Carmen tuvo que abandonar el tratamiento para su Hepatitis y fortalecer su cuerpo. Aunque contó con la compañía de sus dos hijos en los momentos críticos, fueron sus vecinos los que la apoyaron día a día, tanto emocional como financieramente. De hecho, su enfermedad la llevó a reflexionar muchísimo sobre las decisiones que tomó en su vida, pues se vio sin un solo dólar cuando más necesitaba dinero. Siempre había imaginado que trabajaría hasta los 62 años, y luego podría vivir tranquilamente con su seguro social. En sus planes nunca estuvo verse entre la vida y la muerte a causa de una Hepatitis C.
Al día de hoy, desconoce cómo se contagió con el virus. Pudo ser una transfusión de sangre que necesitó en el 1985, o bien cuando se tatuó las cejas o se hizo manicuras y pedicuras en lugares donde no desinfectaban las herramientas. Lo cierto es que ha tenido que aprender a vivir con la infección, aunque aún no ha hecho el compromiso de tener a su salud como prioridad. “Tengo que estar pendiente de otras cosas”, opinó, al hacer referencia a su madre, de 93 años, sus hijos y las responsabilidades diarias.
Pinky, su perrita Chihuahua, es su fiel compañía y una de sus motivaciones principales para mantenerse viva. Aceptó que le teme a la muerte y que le pide a Dios unos años más de vida “para poder encaminar a muchas personas, verlas que salieron a flote”, dijo afligida, al pensar en el tumor que le encontraron a su hija en la cabeza.

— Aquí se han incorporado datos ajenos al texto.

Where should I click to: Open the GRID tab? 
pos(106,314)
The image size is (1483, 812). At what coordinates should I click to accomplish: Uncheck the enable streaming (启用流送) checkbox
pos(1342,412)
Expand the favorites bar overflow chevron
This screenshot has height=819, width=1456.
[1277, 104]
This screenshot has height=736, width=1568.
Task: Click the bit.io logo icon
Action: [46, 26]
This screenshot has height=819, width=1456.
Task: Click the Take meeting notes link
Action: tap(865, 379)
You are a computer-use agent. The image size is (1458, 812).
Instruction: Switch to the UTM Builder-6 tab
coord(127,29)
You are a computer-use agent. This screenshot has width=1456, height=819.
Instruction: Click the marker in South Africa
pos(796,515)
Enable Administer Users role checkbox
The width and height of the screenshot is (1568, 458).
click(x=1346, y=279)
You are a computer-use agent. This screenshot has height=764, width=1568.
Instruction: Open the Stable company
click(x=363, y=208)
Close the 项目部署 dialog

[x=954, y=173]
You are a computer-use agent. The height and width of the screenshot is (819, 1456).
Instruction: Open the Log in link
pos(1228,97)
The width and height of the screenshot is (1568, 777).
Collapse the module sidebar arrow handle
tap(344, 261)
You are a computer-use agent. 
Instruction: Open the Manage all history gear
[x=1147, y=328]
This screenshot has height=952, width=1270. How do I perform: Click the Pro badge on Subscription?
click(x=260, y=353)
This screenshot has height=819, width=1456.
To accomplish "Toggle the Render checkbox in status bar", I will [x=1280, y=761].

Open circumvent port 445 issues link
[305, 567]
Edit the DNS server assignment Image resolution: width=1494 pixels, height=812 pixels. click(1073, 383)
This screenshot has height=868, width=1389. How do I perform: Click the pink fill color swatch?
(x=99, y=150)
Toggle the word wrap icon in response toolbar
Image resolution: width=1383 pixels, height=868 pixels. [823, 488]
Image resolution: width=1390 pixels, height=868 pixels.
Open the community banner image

Su más grande anhelo es tener el dinero suficiente para ayudar a todos aquellos que, como ella, viven día a día la preocupación de la carencia económica. Asimismo, sueña con tener el don de curar a los enfermos con un simple toque. Mientras fantasea con el bienestar de los demás, su hígado va en decadencia. La Hepatitis se convirtió en cirrosis, condición que dificulta la cicatrización y funcionamiento del órgano. En definitivas, ni la enfermedad ni los tratamientos la destruyeron: ella misma lo está haciendo.